[PATCH] Cochran_commander refactoring

Wed Jan 21 07:52:28 PST 2015

On 16-01-15 18:14, John Van Ostrand wrote:
> Is the application going to expect to see dives from oldest to newest?

Yes! This is very important for the "download only new dives" feature. 
If the application receives the dives in newest first order, it can stop 
the download as soon as it recognizes a dive that it already has. 
Libdivecomputer's internal implementation (using the fingerprint 
feature) also requires this.

That reminds me of a somewhat related issue. Currently the entire 
profile ringbuffer (or at least the part that contains dives) gets 
downloaded with a single large request. For applications not using 
libdivecomputer' built-in fingerprint feature, that means we will first 
download ALL dives, and then throw away the ones the application has 
already downloaded before. That's not really optimal. Especially because 
downloading only the new dives happens to be our most common use-case.

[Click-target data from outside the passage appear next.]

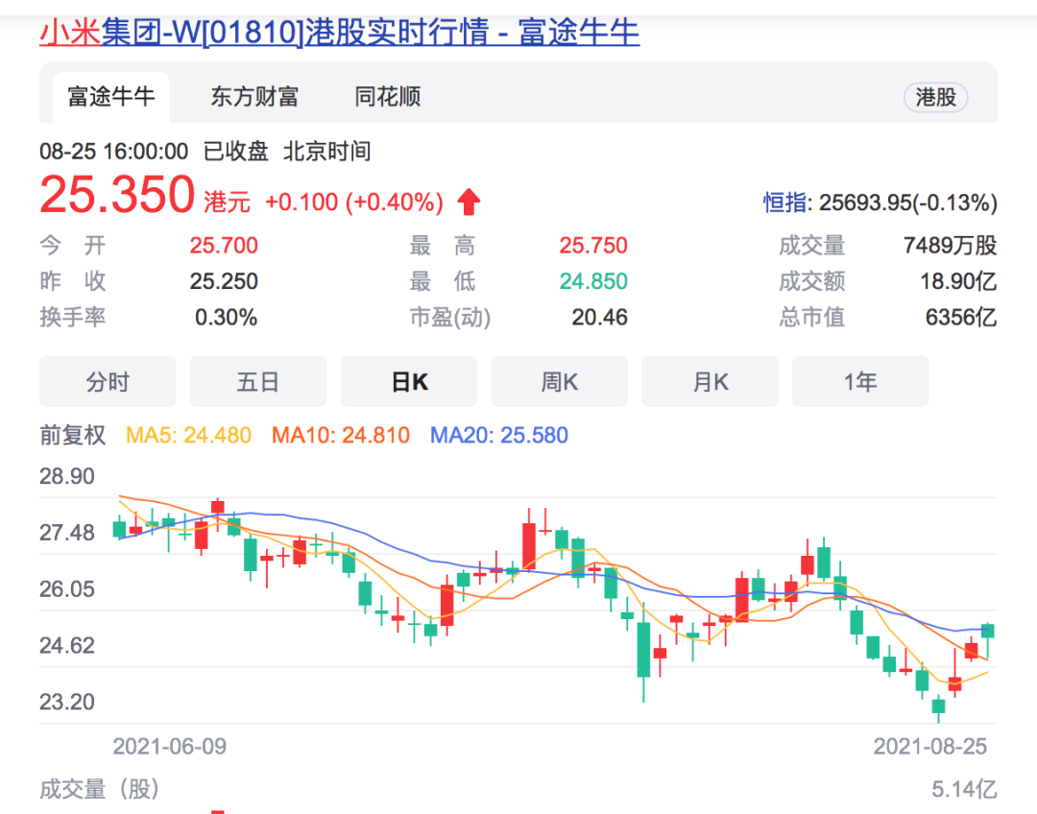Click the 2021-06-09 start date label
This screenshot has height=814, width=1037.
coord(170,746)
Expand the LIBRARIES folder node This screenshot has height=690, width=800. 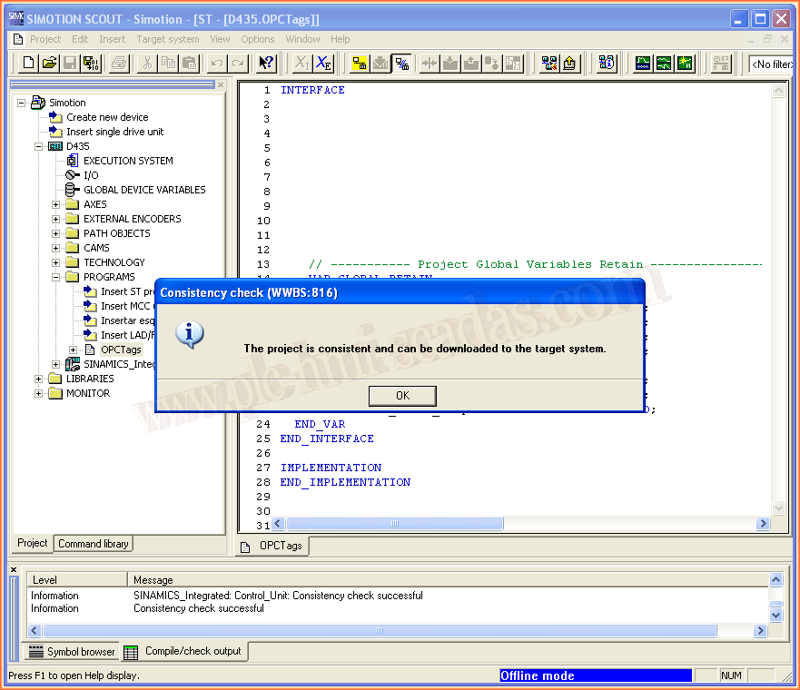pyautogui.click(x=39, y=379)
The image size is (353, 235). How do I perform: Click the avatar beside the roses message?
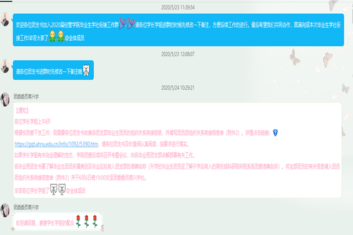pyautogui.click(x=6, y=210)
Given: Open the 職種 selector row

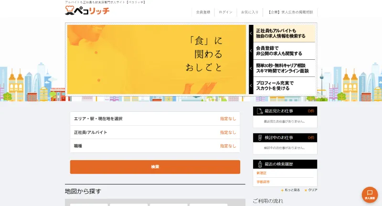Looking at the screenshot, I should [x=155, y=146].
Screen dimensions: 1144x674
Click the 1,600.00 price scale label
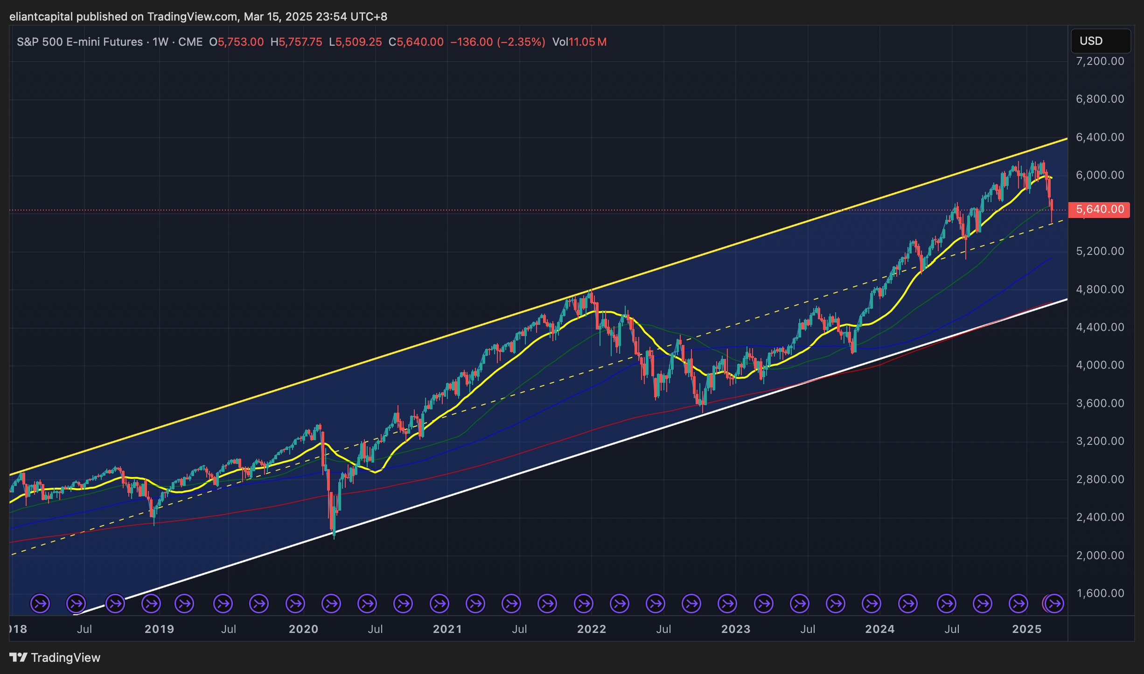click(1100, 593)
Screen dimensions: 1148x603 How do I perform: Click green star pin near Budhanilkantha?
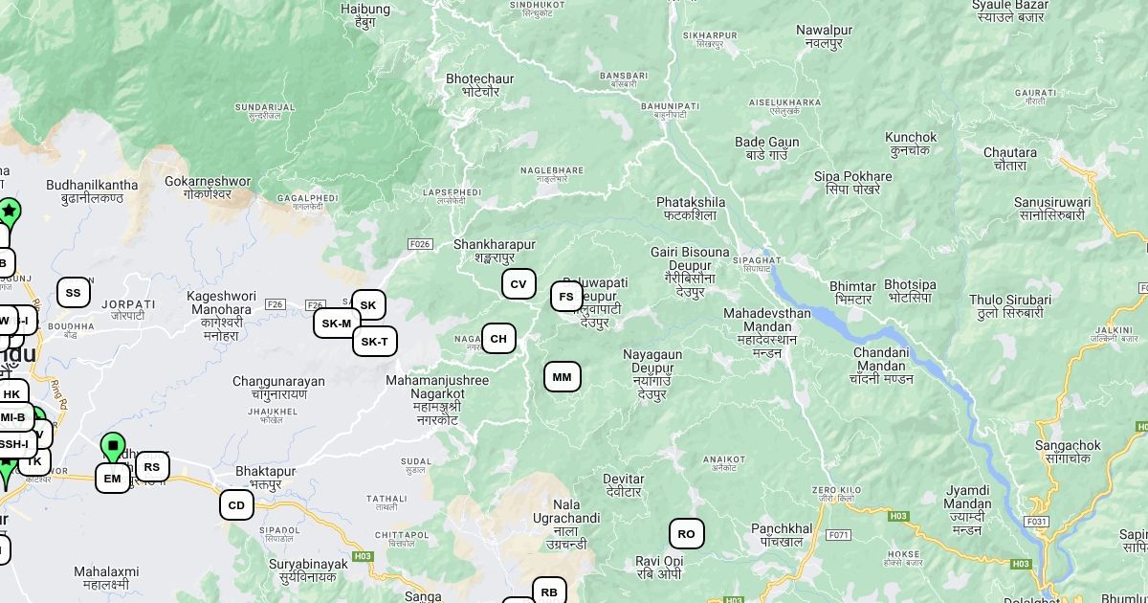10,212
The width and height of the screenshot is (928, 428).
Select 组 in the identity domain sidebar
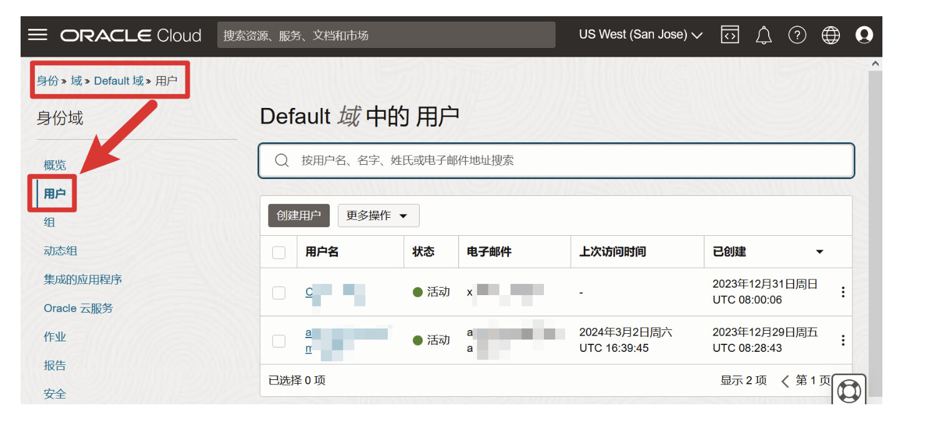[x=49, y=222]
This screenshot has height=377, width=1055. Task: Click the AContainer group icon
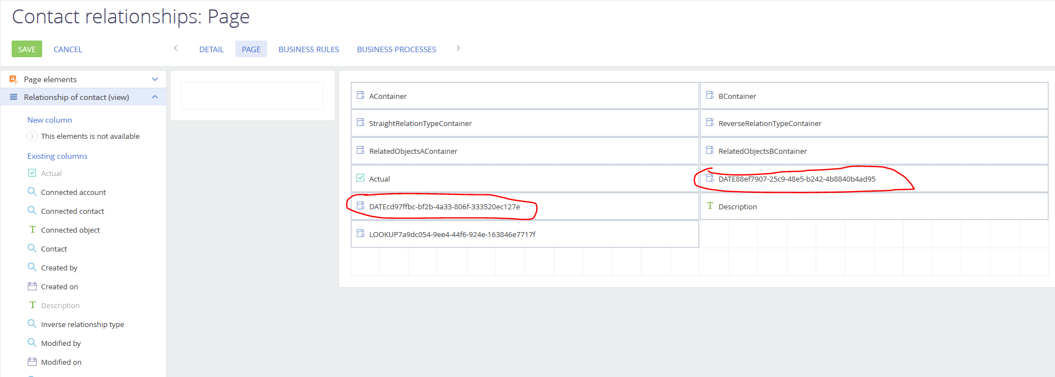[360, 95]
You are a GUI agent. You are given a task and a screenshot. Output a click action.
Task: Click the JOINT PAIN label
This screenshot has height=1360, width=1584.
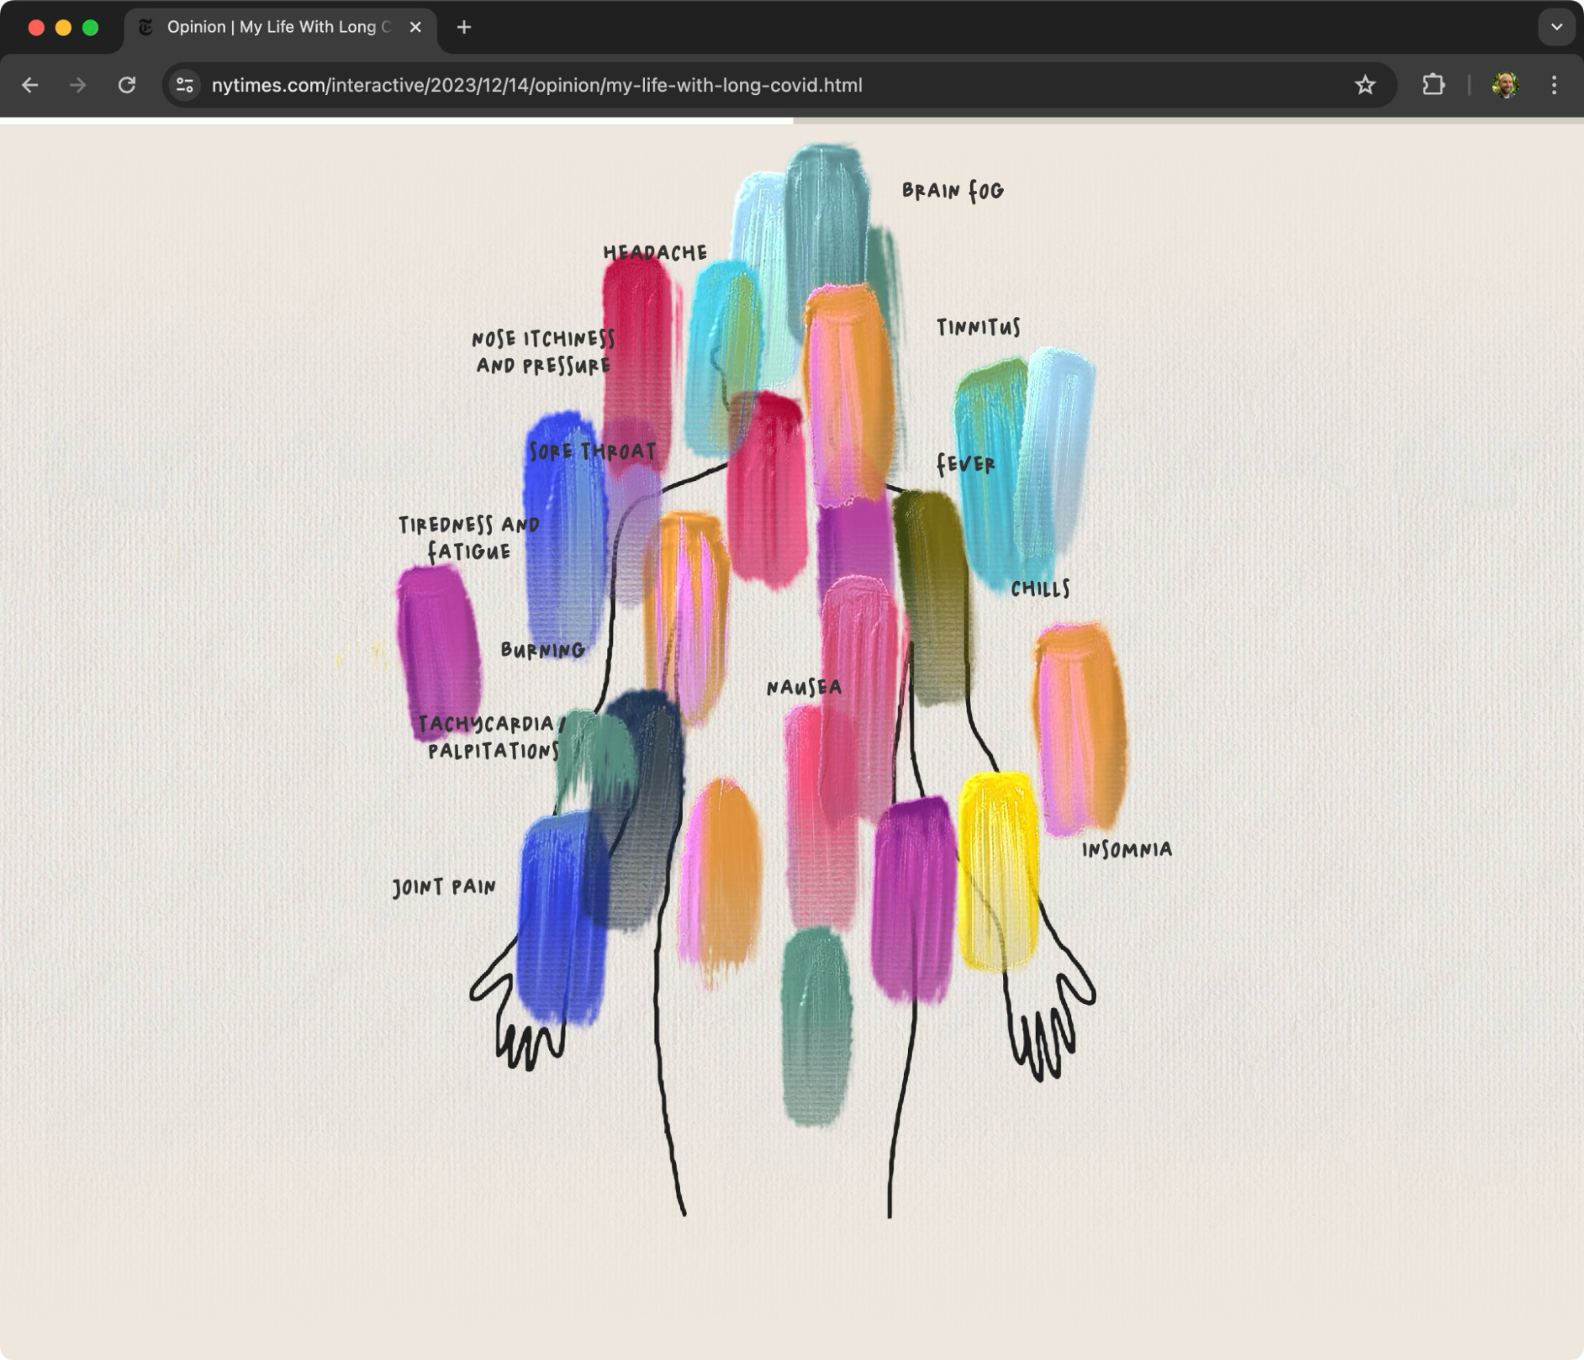[444, 887]
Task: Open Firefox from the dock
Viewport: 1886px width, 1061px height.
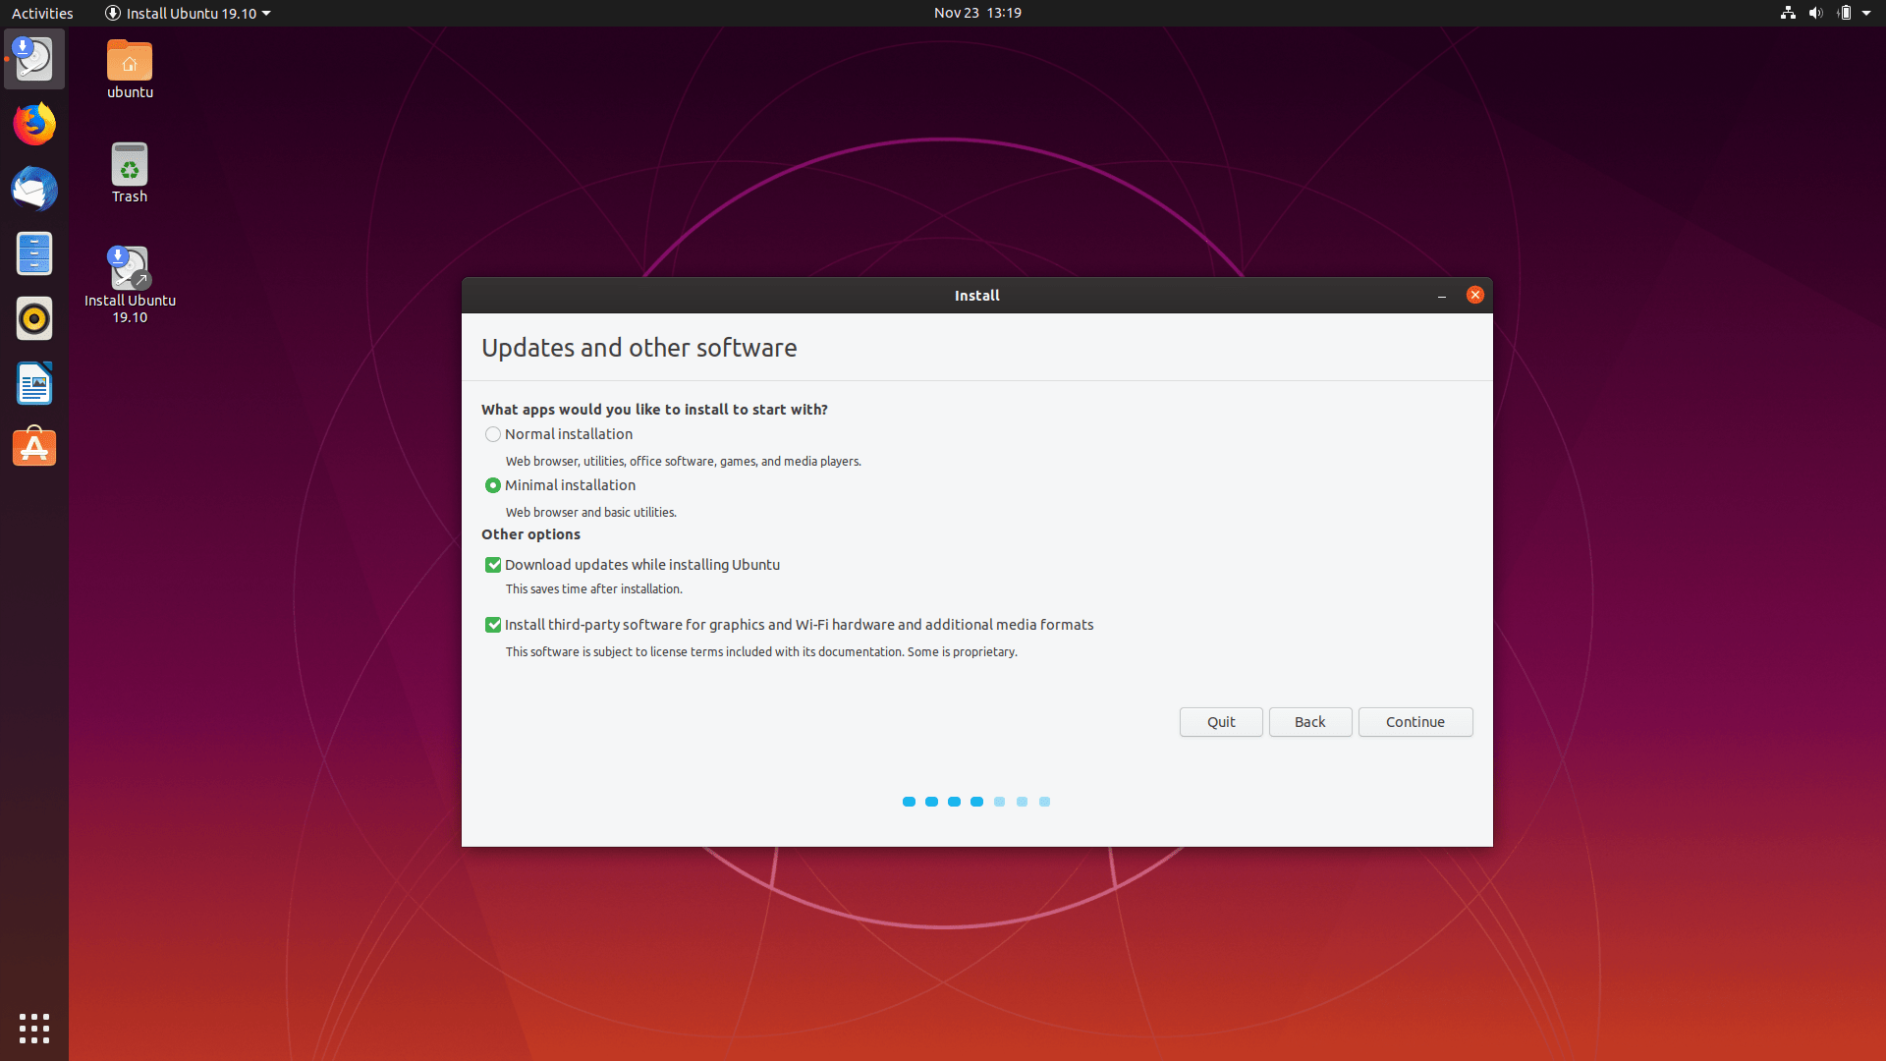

This could be improved by downloading the profile data with multiple 
smaller requests. For example one request per dive profile (or two 
request if the dive happens to cross the ringbuffer end). I believe this 
is technically possible with the Cochran protocol. Multiple request will 
probably add some extra overhead when doing a complete download. But I 
doubt that outweighs the benefits in the normal case of downloading only 
a few dives.

With multiple smaller requests it's also possible to cancel a download. 
So that's an extra advantage that's nearly impossible to implement 
correctly with just one large request.

>> Rather than assuming a value that might be too large, I would start 
>> with a
>> relative small value and increase whenever there is evidence that 
>> there is
>> indeed more memory. Since the last memory area contains the profile
>> ringbuffer, this evidence will most likely be a ringbuffer pointer 
>> that
>> points past our assumed end. That's something that's very easy to 
>> check.
>> 
> 
> Certainly it's easier if we know where memory starts and ends and I may 
> be
> close to figuring that out. I've programmed this with a few ideals in 
> mind.
> The first is to not dump a dive just because we aren't absolutely sure 
> of
> the data. I argue this because I assume most end users of 
> libdivecomputer
> (e.g. subsurface users) are not relying on the data to validate diving
> algorithms, they want to see a graphical representation of their dive. 
> If
> they are like me they want to see most of their dive even if the last 
> few
> samples are wrong. This explains why I'd like to see an attempt to 
> retrieve
> corrupt dives and dives that wrap the sample buffer. In my experience 
> it
> shows useful data. I'll get to my other ideals later.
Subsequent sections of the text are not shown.